A bill has died in the Georgia Senate that would have allowed cities and counties to continue to use automated cameras at intersections, but with new restrictions on them.
The Senate Public Safety and Homeland Security Committee voted to table the bill – HB77 – in the waning hours of the legislative session, effectively killing it. The House previously approved it after removing a requirement to prohibit localities from using the technology to ticket drivers.
The cameras snap pictures of red-light runners or speeders’ vehicle tags. A ticket for as much as $70 is mailed to the vehicles’ owners, regardless who was driving at the time.
Sponsored by Rep. Barry Loudermilk, R-Cassville, the bill would have mandated that 75 percent of the profit local governments would otherwise make from violators be directed to the state’s general fund for trauma care.
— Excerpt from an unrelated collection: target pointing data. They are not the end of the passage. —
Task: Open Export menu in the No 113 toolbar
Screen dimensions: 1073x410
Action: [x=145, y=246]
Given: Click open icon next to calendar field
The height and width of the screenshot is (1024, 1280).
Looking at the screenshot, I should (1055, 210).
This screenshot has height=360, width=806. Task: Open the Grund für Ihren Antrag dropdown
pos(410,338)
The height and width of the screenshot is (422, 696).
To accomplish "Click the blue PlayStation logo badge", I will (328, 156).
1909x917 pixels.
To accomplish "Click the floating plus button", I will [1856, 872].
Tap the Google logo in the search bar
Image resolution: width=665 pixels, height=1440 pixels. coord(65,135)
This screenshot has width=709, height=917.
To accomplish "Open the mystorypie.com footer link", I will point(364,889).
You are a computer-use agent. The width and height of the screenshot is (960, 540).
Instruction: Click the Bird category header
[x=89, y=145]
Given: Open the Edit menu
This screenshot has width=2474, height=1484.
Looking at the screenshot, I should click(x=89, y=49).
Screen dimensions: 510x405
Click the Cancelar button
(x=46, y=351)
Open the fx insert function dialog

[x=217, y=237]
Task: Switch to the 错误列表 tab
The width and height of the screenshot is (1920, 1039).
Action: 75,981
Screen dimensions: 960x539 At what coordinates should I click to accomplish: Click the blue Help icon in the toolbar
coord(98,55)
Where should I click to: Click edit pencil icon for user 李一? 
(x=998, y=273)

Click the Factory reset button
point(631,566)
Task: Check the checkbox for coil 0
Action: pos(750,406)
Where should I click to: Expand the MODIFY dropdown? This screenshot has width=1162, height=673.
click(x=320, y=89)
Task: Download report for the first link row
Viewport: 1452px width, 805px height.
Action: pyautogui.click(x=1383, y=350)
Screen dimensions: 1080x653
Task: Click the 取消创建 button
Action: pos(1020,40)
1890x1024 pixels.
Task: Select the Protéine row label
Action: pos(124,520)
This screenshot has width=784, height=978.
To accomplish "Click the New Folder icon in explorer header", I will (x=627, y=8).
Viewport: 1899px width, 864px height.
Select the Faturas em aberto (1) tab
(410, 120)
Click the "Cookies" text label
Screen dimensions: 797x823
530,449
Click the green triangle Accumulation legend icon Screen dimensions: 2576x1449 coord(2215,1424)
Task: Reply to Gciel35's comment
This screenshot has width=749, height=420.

Supporters of the bill said the change would help ensure that cities are using the cameras to improve safety and not as money makers.
Opponents said it would be unfair to force cities willing to invest in the cameras to give most of the fine revenue to the state. They also questioned whether the state’s trauma network actually would get the money.
The bill also would have prohibited local governments from decreasing the duration of traffic lights’ amber time. In addition, it would have required traffic engineering studies before cameras are posted.
As introduced, Loudermilk’s bill sought to repeal the six-year-old Georgia law relating to traffic signal monitoring devices. The more than 20 cities and counties across the state that have since posted the cameras would have been required to take them down.
Some lawmakers said the rewritten bill would accomplish a similar goal because cities and counties would be less likely to install cameras if they can’t keep the bulk of profits, the Macon Telegraph reported.